Texas requires public schools to follow an abstinence-first education model, though school districts aren’t required to provide sexual education under the Texas Election Code. The sexual education guidelines that do exist don’t require any instruction about sexual orientation or gender identity.
The SBOE is expected to hold a final vote on revisions Friday which would continue the state’s focus on abstinence, but with new attention on prevention.
A report released by the Texas Freedom Network in 2016 found 83% of school districts in the state teach abstinence-only or nothing at all about sex education. An amendment that would have added definitions for sexual orientation and gender identity was voted down in September.
“Things are still not looking super positive,” said Jules Mandel, the organization’s advocacy and outreach coordinator. “There is nothing about LGBTQ people. The word ‘consent’ is not included.”
The SBOE has spent more than a year considering revisions to sexual education guidelines for schools. This week, hundreds of people registered to address the board about the revisions before the final vote.

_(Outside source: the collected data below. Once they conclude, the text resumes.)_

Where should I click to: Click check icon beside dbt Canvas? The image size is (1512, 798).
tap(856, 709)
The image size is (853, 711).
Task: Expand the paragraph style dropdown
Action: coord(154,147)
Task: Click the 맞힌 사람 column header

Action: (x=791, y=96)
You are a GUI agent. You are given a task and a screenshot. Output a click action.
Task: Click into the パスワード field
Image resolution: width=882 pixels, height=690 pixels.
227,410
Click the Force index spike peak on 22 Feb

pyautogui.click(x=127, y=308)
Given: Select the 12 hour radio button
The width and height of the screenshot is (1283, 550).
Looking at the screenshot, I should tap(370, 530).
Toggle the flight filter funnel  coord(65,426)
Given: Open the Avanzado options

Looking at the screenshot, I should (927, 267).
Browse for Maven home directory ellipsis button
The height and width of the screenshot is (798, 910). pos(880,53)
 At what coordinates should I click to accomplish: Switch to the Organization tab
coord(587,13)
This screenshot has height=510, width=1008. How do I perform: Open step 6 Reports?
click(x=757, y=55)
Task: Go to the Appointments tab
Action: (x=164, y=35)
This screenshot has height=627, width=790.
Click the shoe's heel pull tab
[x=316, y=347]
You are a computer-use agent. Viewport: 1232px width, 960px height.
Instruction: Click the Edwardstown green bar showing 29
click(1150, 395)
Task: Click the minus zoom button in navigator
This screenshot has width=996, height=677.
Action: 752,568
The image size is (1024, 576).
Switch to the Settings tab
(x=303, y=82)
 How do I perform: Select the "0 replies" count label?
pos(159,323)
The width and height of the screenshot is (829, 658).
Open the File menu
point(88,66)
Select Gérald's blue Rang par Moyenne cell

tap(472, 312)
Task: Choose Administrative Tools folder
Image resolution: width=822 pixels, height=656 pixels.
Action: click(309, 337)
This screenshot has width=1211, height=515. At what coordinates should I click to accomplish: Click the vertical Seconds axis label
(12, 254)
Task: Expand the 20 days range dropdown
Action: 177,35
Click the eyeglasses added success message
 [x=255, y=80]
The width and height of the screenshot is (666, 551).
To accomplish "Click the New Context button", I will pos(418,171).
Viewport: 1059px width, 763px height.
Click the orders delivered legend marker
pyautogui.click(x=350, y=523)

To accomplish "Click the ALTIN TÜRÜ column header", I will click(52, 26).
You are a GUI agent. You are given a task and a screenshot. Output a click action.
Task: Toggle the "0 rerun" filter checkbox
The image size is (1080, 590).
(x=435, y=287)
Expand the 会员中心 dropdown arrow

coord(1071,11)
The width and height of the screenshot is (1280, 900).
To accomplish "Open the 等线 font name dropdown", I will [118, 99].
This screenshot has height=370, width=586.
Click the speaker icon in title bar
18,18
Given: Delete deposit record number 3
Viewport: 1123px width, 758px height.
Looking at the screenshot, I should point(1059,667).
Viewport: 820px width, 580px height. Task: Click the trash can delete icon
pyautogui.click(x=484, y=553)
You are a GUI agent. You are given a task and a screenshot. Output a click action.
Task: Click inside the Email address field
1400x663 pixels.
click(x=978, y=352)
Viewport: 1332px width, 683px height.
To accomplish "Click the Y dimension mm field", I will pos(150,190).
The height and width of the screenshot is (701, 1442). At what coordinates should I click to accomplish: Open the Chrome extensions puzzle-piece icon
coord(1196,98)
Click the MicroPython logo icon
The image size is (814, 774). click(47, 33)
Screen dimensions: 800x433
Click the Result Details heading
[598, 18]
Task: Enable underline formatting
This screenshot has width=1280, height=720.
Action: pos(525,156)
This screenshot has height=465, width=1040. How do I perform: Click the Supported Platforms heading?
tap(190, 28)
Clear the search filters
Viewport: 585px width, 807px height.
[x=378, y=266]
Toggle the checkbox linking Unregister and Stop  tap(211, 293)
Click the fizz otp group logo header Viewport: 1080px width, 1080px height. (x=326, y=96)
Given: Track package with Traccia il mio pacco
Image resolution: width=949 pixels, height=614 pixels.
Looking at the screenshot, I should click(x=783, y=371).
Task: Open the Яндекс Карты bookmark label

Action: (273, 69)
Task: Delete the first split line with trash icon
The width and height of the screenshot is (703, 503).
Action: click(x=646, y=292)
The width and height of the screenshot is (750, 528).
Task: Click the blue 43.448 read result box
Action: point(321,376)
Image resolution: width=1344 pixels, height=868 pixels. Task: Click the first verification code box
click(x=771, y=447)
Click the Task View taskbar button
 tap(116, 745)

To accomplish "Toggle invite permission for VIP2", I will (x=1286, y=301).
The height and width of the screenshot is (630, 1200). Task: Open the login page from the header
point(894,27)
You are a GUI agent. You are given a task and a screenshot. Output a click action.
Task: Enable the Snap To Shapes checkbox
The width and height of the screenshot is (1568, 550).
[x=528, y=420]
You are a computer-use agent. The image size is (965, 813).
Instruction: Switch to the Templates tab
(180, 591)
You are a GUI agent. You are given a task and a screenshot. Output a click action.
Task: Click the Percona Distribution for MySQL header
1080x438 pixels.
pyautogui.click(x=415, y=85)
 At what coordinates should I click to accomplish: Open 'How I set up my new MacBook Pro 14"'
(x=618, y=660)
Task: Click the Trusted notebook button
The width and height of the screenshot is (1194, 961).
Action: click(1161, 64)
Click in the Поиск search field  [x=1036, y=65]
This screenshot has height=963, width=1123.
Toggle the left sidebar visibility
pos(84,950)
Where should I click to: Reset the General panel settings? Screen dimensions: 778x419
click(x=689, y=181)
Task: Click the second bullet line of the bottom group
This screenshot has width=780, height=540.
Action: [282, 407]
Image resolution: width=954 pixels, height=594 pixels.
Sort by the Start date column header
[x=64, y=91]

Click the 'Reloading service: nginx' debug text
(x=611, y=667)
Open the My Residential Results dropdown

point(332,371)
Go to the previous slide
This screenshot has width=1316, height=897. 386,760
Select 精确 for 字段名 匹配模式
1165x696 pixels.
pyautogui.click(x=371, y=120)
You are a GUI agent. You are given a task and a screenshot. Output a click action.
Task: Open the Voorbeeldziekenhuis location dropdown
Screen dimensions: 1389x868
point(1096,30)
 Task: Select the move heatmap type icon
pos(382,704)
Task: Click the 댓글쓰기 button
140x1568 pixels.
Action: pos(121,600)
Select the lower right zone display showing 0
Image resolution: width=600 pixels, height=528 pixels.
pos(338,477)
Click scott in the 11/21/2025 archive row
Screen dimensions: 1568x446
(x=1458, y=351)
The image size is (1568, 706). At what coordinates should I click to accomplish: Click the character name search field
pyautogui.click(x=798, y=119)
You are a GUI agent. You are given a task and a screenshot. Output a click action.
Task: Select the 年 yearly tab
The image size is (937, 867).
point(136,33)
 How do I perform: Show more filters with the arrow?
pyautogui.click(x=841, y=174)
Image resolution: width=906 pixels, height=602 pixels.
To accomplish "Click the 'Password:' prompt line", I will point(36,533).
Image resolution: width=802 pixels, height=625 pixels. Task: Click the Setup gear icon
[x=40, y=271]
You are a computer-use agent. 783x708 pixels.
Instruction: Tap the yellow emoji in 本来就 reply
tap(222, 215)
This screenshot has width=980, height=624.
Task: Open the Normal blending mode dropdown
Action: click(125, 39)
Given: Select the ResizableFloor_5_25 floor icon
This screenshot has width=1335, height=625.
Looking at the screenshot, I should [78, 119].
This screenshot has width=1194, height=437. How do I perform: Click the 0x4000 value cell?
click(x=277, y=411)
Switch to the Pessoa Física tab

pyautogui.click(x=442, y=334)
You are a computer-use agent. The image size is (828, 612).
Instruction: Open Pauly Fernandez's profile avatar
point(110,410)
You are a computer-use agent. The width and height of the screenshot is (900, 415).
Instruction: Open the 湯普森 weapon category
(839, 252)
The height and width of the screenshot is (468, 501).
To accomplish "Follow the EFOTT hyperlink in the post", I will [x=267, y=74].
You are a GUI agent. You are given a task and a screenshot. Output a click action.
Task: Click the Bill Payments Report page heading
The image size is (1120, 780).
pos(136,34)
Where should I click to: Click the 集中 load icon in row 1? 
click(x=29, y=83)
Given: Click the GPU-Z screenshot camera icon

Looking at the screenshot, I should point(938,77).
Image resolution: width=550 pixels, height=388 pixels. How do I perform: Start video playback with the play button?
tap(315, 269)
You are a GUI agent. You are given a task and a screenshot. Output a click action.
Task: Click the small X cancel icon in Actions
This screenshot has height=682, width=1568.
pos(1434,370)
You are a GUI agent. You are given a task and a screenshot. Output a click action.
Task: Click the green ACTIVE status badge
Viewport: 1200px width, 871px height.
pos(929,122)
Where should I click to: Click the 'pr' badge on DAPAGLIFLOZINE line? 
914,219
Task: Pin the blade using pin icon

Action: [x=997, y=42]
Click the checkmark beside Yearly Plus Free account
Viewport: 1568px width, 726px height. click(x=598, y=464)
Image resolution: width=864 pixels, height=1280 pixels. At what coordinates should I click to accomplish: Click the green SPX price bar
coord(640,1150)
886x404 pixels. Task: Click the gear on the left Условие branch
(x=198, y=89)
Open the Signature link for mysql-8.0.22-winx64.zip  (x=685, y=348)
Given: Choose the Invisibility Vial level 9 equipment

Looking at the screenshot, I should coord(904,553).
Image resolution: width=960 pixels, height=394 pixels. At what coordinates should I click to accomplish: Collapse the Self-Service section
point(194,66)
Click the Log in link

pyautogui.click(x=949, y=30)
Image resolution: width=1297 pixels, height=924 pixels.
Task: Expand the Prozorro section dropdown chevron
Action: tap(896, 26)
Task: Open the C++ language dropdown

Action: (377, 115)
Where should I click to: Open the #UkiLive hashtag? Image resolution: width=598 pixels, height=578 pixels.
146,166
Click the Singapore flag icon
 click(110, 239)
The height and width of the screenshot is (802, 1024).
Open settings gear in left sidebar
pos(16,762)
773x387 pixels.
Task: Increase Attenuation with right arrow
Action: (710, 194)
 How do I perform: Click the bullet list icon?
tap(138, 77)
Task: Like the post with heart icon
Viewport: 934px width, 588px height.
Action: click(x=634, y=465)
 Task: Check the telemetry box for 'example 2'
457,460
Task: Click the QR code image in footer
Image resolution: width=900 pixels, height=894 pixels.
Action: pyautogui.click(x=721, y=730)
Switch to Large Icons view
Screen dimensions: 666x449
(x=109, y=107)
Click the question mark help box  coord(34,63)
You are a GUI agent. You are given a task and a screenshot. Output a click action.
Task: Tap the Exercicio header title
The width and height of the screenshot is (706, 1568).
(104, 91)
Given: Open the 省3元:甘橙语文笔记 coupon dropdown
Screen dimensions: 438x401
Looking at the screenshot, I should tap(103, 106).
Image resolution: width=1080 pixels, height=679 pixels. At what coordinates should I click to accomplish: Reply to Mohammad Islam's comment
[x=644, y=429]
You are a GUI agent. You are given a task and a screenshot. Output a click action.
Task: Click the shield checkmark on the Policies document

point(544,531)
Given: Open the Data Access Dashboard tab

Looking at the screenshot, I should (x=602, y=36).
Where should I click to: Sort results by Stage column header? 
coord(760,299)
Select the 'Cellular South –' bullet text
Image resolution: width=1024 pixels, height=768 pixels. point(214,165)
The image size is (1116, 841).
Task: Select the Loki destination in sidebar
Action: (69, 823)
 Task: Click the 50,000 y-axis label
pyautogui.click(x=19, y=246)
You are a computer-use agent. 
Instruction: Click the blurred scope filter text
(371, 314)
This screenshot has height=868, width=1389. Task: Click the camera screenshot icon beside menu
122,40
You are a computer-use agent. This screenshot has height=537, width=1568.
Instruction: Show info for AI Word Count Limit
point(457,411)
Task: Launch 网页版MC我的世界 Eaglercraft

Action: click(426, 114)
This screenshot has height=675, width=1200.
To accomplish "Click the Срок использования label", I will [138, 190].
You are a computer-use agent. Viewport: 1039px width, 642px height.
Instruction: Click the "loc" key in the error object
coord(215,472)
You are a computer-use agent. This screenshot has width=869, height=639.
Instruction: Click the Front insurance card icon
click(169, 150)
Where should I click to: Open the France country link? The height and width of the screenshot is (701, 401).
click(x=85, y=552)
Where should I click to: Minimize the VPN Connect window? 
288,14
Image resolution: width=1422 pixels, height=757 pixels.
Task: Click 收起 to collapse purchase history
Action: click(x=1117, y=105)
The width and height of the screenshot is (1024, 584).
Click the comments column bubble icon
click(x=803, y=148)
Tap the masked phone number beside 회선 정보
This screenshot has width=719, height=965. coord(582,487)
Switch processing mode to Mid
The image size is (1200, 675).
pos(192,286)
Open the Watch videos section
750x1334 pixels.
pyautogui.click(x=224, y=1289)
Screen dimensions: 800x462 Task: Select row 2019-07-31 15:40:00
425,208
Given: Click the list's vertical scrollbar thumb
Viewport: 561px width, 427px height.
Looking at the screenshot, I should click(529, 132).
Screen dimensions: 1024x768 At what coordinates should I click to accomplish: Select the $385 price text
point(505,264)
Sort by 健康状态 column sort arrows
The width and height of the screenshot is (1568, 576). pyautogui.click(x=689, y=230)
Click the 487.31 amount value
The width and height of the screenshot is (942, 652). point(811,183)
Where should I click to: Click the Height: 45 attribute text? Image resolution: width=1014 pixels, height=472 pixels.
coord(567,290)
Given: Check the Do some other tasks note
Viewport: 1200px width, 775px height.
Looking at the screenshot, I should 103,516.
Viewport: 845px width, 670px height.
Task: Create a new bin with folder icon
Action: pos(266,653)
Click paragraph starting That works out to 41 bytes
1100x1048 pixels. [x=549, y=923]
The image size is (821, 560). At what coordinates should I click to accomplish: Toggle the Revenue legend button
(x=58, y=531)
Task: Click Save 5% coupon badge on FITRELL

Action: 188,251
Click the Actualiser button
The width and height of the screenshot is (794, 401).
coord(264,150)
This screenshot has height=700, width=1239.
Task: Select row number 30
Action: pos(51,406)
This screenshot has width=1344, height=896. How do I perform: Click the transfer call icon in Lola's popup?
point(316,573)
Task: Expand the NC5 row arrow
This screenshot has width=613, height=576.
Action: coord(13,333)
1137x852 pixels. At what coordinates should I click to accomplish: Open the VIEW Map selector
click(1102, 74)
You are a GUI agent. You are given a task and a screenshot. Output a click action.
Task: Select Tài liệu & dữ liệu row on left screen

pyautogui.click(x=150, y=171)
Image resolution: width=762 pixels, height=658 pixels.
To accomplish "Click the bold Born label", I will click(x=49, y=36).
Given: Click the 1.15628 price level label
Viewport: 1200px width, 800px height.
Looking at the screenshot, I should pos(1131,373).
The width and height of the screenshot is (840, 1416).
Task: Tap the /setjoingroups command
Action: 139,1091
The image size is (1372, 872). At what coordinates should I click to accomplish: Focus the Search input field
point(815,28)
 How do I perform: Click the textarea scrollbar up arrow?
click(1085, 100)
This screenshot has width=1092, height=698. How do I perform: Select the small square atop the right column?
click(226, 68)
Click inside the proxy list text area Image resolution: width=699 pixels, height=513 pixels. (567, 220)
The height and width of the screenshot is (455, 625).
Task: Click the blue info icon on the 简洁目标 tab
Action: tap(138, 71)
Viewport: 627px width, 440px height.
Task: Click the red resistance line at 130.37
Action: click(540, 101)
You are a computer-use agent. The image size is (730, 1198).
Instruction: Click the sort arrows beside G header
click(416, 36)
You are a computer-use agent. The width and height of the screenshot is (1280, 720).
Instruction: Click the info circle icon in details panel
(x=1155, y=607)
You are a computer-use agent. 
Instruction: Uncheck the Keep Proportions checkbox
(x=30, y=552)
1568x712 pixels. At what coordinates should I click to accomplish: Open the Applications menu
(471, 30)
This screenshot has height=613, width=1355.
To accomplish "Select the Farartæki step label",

The guidelines serve as a floor, not a ceiling, for public school districts in Texas that choose to teach sexual education. Austin ISD added curriculum on consent and gender identity to its sexual education plan in 2019.
Lori Kukendall, president of the Medical Institute for Sexual Health, an abstinence advocacy group, said the SBOE is making needed adjustments but should continue to place control with local school districts.
Kukendall and other abstinence advocates say state guidelines, while stagnant for more than 20 years, have worked; the teen birth rate has declined steadily. The teen birth rate was 71.50 per 1,000 in 1998, while the rate in 2018 declined 65% to 25 per 1,000, according to the Texas Campaign to Prevent Pregnancy.
“When we talk specifically about sexual behavior, sexual risks, all students are at risk if they are sexually active, no matter their sexual orientation.”
LGTBQ advocates argue education about gender identity and sexual orientation is a mental health issue, too, and not only about reproduction.
There is still a chance that members on the Republican-controlled board will propose additional revisions before the final vote.